Sadly, it does not occur to a five year old that I Love Lucy is fictional, the characters I adored were just actors, and, above all, I was watching something that was filmed in the 1950s, all the while believing it was present day. On my eighth birthday, when no present showed up on my front doorstep, my parents finally broke the horrible news to me.

It seems crazy, I know. But think about it. The internet was just becoming popular, so the thought a present-day eight year old would have to Google “I Love Lucy” or “Lucille Ball” never occurred to me, nor would I have known how to do so. I was entertained entirely by my imagination and the “facts” that were presented to me. I was heartbroken, to say the least, so much so that a few years later when the truth about Santa Claus came to light I was completely unfazed.

After the initial shock had worn off, I welcomed Lucy back into my life and began watching the entire series from start to finish and actually doing some research about the woman I had called my best friend for the first eight years of my life. I can confidently say after all these years that Lucille Ball and I Love Lucy have somehow, some way, always been an important part of my life. I have seen every episode of her many television series multiple times, each time appreciating the comedy in a new way. I wrote my college admission essay on her, which proved to be unique and interesting enough to help get me into my top choice school.
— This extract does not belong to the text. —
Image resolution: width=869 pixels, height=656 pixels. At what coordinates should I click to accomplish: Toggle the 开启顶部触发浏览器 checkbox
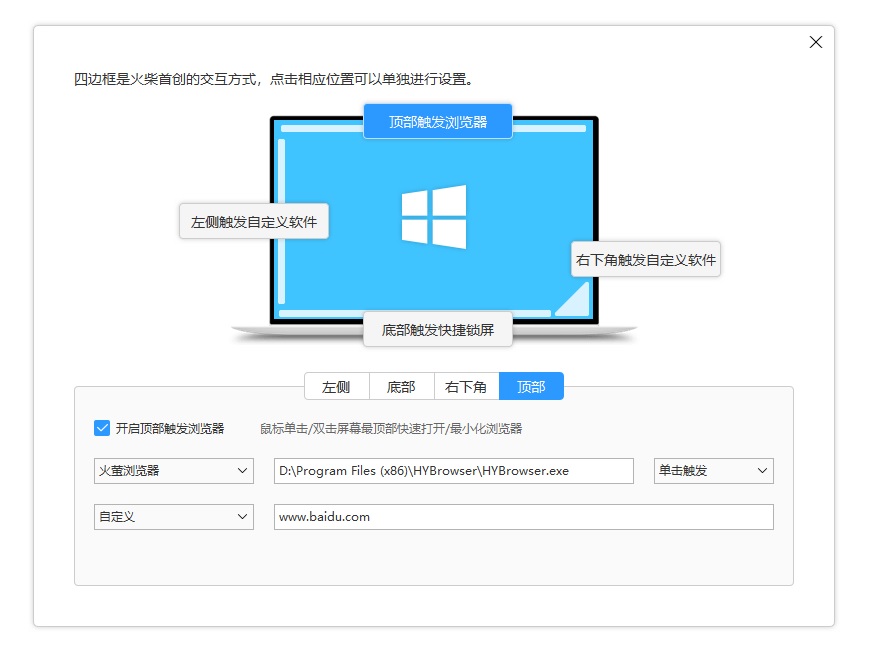pyautogui.click(x=100, y=427)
As a young woman in her twenties, I have grown to respect and admire her even more so than I did as a child, but for very different reasons.

Recently, I was watching a documentary about Lucille Ball’s life in the entertainment industry from beginning to end. I was astounded by what I learned.

Not only did she play a huge role in the day-to-day operations of filming I Love Lucy, but she was Vice President of Desilu Productions until she bought out her then-husband Desi Arnaz and took complete ownership of the company. This made her the first female CEO in history.

She was the first woman to be pregnant on television and was groundbreaking in the sense that she portrayed a multi-ethnic relationship. These are two things that had never been done on television before. Most importantly, she persevered through any at all adversity that came her way, from the very start when she was sent away from drama school after being told she had no talent, to her CEO days as she overcame countless obstacles to pave the way for powerful women in Hollywood on and off the screen.

When she was honored at the 1986 Kennedy Center Honors, actresses Bea Arthur, Valerie Harper and Pam Dawber, who were all known for their television show roles, performed a song paying tribute to “Lucy” and thanking her for making a place for women in movies and television. How many of our favorite actresses from past and present would be nonexistent if she had not persevered? She proved that beautiful women had more to offer the entertainment industry than sex appeal and glamour. She was gorgeous, fearless, unwavering in her pursuit of success, and of course, funny. After watching The Golden Globes this week, it is more apparent now than ever the power of women in the entertainment industry and it all traces back to those who laid the foundation, like Lucille Ball.

We can all learn some lessons from Lucy other than how (not) to do a T.V. commercial, connive your way into a show, or meet movie stars. She showed me that you must fiercely pursue your passions, even when the world does everything in its power to drag you down. Your time will come. She taught me that making people laugh is powerful and that there can be comedy found everywhere in life if one takes the time to stop and notice. Don’t be afraid and don’t be embarrassed by who you really are, because that person can make a difference. It is okay to be a little eccentric. Although I had to give her up as my best childhood friend, Lucille Ball has continued to impact my life at every stage in more ways than I can count. The most comforting and hopeful thing about all of this is that I know she will continue to inspire others for generations to come and that the laughter she gave the world will truly never end.